いや、さすがヤマネだけど!こんな所で寝たら風邪引くって!


この世界での生活も大分長いがヤマネを起こすことには未だ手こずるのが現実で。
どうやって起こそうか私は頭を捻りまくって考える。

チェシャ猫の名前は絶対、ぜーったい、最終手段でしか使わないようにして、なんとかヤマネを起こさないと。


「ヤマネー!起きてー!風邪引くよー!」


まずはとりあえず大きな声を出すから始めよう。
そこからのヤマネとの戦い1時間はあまりにも長すぎる為、割愛させて頂きます。



ーーーーーーーーーーーーーーーー

ーーーーーーーーー

ーーーーー



「アリス?」

「ヤマネーっ、やっと、やっと起きてくれたぁ」


1時間もの格闘の末、ヤマネが寝たそうに瞳を開ける。
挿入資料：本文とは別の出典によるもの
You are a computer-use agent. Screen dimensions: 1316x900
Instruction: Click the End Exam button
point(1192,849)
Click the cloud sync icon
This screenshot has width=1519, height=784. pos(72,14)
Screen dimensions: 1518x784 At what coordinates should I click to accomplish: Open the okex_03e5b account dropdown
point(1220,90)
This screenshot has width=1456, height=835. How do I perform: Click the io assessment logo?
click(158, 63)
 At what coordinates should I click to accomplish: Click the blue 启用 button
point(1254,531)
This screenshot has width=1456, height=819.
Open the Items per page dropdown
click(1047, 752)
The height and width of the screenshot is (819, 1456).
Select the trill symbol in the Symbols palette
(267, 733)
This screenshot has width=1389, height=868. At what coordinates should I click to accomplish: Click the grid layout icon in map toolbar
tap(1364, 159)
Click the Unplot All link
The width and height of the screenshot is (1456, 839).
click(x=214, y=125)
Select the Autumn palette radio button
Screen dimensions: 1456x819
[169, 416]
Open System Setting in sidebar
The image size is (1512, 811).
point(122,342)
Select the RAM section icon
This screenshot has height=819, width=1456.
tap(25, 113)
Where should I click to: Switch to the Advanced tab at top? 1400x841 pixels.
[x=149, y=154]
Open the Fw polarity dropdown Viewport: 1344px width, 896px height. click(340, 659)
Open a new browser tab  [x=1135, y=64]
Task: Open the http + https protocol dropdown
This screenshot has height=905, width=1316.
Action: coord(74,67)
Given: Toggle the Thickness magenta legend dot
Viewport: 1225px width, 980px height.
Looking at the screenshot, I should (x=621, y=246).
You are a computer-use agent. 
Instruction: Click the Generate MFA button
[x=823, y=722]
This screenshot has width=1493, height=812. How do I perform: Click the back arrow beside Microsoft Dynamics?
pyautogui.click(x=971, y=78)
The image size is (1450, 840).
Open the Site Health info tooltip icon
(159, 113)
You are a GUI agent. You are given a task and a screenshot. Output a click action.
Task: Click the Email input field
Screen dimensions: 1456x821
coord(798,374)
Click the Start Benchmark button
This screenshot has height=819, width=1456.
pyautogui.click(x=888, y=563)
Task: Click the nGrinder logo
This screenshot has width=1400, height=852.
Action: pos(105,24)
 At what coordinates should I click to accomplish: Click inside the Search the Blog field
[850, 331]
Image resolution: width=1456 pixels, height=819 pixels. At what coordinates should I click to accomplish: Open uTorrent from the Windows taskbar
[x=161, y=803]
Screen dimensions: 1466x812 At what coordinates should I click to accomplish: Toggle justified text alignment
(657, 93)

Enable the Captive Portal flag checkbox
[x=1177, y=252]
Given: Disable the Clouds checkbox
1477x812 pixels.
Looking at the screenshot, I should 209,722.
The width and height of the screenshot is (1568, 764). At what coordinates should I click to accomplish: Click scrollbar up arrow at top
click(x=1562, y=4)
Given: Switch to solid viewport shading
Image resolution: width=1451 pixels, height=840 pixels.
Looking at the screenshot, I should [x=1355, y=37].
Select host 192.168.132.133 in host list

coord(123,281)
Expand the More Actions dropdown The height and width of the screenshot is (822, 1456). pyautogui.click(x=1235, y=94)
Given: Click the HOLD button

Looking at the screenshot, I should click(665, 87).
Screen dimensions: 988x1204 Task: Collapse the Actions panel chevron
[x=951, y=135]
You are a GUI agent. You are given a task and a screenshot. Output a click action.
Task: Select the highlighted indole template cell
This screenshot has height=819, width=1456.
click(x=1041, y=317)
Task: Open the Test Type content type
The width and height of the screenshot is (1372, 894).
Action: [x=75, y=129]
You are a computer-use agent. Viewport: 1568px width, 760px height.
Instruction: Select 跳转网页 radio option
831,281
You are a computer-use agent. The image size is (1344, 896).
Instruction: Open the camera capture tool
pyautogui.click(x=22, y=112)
そのことに私は半泣きで歓喜した。

あぁ、本当に長すぎた!
何してもヤマネが起きなさすぎて終わりが見えなかったよ!


「さあ、ヤマネ、帽子屋屋敷に帰ろう?こんな所で寝ていたら風邪引くよ?」

「んー。僕は寝られたらどこでもいいし、今は動きたくないかも」

「ええー!お願いだからせめて帽子屋屋敷とか屋根のある所で寝てよ!」

「んー…」

「こら!隙あらば寝ようとしない!」


嫌がるヤマネの腕を引っ張って、隙あらばすぐ寝ようとするヤマネに度々声をかけながら森の中を進む。ここなら帽子屋屋敷なんて目と鼻の先だからもう着くはずだ。